Given request -
Print every line of the records below word for word, leaving out the pictures.

BEGIN Data entries

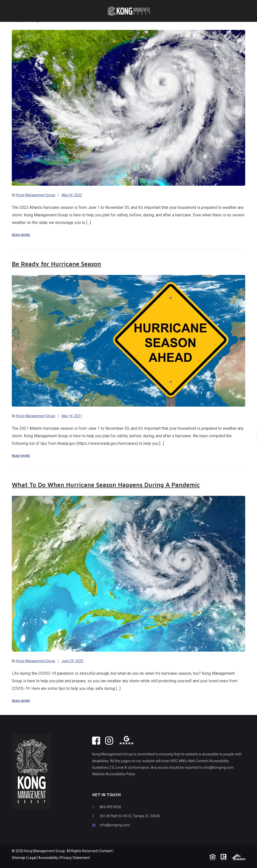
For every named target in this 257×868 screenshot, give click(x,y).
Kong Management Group (36, 203)
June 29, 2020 (72, 669)
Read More (21, 242)
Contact (106, 859)
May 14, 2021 (72, 424)
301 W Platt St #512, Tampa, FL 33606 (130, 824)
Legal (32, 865)
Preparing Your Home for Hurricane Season (73, 26)
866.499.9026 (110, 814)
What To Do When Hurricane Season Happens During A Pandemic (106, 492)
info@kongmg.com (115, 833)
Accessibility (48, 865)
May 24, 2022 (72, 203)
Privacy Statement (75, 865)
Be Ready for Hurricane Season (57, 271)
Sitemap (19, 865)
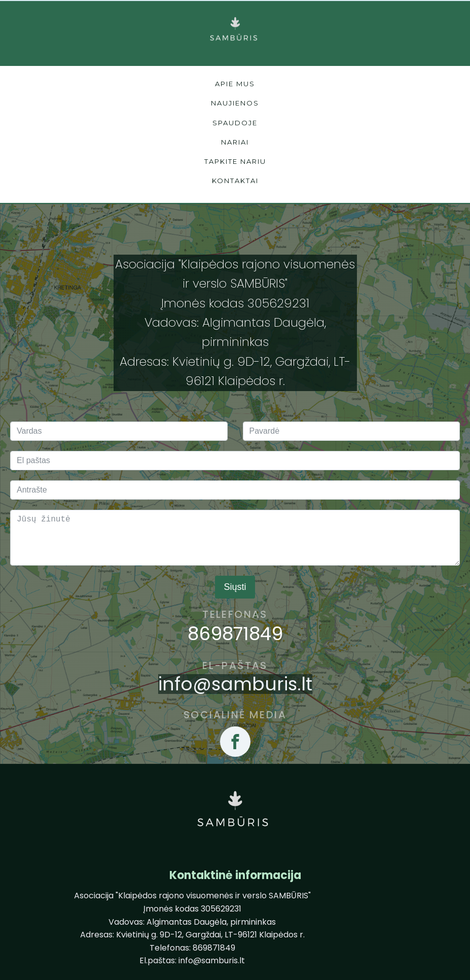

END Data entries

Task answer -
For every named target in this 257×868 screenshot, give click(x,y).
Kong Management Group (36, 203)
June 29, 2020 (72, 669)
Read More (21, 242)
Contact (106, 859)
May 14, 2021 (72, 424)
301 W Platt St #512, Tampa, FL 33606 (130, 824)
Legal (32, 865)
Preparing Your Home for Hurricane Season (73, 26)
866.499.9026 (110, 814)
What To Do When Hurricane Season Happens During A Pandemic (106, 492)
info@kongmg.com (115, 833)
Accessibility (48, 865)
May 24, 2022 (72, 203)
Privacy Statement (75, 865)
Be Ready for Hurricane Season (57, 271)
Sitemap (19, 865)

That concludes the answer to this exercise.